Why are morals getting more lax? It largely stems from a view that ‘what may be true for you may not be for me; I can make my own truth.’ This is the essence of postmodernism. Postmodernists claim that all knowledge is culturally determined and therefore not objective.1


Buzz words like ‘meta-narrative’ and ‘discourse’ identify postmodernists. Many of the humanities faculties (arts, sociology, education, etc.) at universities push this view. It’s quite the fashion.

Postmodernists deny that objective truth exists. But how can they know that their claim, ‘truth does not exist’, is true if there is no such thing as ‘truth’? So postmodernism is self-refuting: its absolute truth is that there is no absolute truth; its absolute ethic is that all ethics are relative; and its objective worldview is that all worldviews are subjective—a quagmire of suffocating, soul-destroying subjectivism.

In postmodernism, gravity does not exist as an objective reality. So someone operating under a different ‘meta-narrative’ (worldview) where gravity did not exist might walk off a cliff and not kill themselves. But no matter what you believe, you will hurt yourself. Also, the fact that they can walk at all and not float off into space is due to gravity! All beliefs are not equal.

What would have happened if the Wright brothers (see 100 years of airplanes—but these weren’t the first flying machines!) had been postmodernists? Would they have sought to discover the principles of flight? Hardly! What if an engineer designing a bridge decided that gravity was just a ‘Western’ concept and he decided to take the Hindu view that life is an illusion and (logically) so is gravity and the equations that prescribe the bridge? Would you drive over the bridge?

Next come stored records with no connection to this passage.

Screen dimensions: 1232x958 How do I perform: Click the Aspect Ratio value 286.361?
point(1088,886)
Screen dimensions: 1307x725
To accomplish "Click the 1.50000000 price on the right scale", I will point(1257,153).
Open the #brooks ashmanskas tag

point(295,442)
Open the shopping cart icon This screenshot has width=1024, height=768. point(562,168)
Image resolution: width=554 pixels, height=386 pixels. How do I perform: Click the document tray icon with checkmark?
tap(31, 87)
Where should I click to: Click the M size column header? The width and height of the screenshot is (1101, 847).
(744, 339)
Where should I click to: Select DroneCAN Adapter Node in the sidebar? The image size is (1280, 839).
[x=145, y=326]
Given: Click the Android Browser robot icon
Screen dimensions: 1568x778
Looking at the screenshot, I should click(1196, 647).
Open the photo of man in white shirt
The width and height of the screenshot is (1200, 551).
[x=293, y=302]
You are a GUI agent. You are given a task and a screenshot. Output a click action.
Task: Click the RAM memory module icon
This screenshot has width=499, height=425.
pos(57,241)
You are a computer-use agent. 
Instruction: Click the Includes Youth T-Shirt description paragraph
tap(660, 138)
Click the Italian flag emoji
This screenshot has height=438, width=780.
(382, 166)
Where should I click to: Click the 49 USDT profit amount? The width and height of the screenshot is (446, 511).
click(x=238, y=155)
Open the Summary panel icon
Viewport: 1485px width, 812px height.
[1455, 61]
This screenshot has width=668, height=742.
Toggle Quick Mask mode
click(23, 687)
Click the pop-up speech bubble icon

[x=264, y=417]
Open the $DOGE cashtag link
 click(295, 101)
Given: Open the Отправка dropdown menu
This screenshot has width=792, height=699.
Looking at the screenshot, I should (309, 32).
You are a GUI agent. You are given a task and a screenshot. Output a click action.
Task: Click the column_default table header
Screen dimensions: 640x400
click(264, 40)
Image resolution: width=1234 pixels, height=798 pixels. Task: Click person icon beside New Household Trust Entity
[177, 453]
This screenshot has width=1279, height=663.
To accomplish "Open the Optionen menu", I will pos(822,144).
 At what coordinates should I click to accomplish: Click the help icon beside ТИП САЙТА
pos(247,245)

Some Christians have taken comfort from postmodernist attempts to undo the scientific worldview, which they see as opposed to faith in God. But they are confused in this. There is nothing about experimental science that is at odds with biblical faith, as many scientists have testified in Creation magazine.

Postmodernism is self-refuting: its absolute truth is that there is no absolute truth.

The conflicts come from historical science, where people who were not there dream up what happened in the past. But eye-witness accounts (from the Bible and elsewhere) contradict the modern view of history that opposes the Bible, as the careful scholarship of Ussher shows (see Archbishop’s achievement).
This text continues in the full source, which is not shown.